Why I’m in love with Flock

I don’t like to waste a lot of Clog time talking about user interfaces: one should never sleep in one’s own poop, or whatever that saying is.

But I must admit to falling in love with Flock, the self-styled social networking browser.  I’m actually writing this post in a Flock pop-out window that will seamlessly publish this post to The Clog.  How?  I told Flock that I use Blogger.  As I told it that I use facebook, Flickr, photobucket, de.licio.us, and Magnolia.  In a single browser, I can post to, retrieve from, and manage certain aspects of my so-called social networking experiences — often without even visiting those sites.

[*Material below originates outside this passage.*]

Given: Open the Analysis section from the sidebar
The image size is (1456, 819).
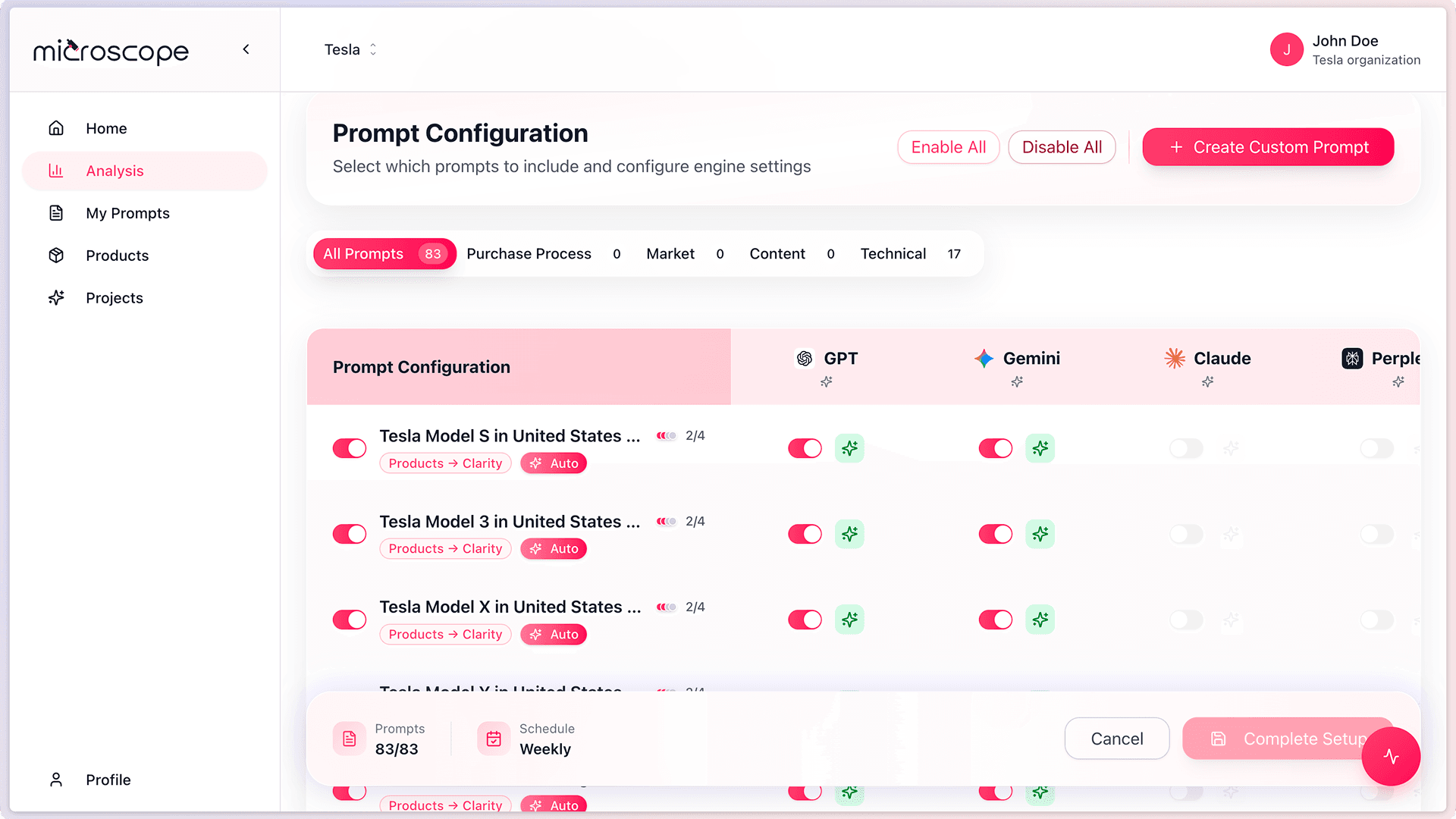Looking at the screenshot, I should pyautogui.click(x=115, y=171).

Flock is part dashboard, part feed reader, part browser.  It does all three well.  I can have a list of my facebook friends in a left panel, quickly access notifications, and modify my status while simultaneously viewing a media stream of the content I’ve uploaded to sites like Flickr.  All while viewing normal web pages across the multiple tabs that are now common.

With its intense attention to RSS and search robustness, I can do two or three things at once, without having to rely on external content tools or skipping across page tabs.  This is the immediate future of the browser — focused, strategically sensible integration.

As much as I love Firefox for filling the vacuum left by Netscape, I have to say that I’ve installed Flock on all three of the computers I use and launch it when I’m in the mood for a variety of distractions related to the disparate silos of my life online.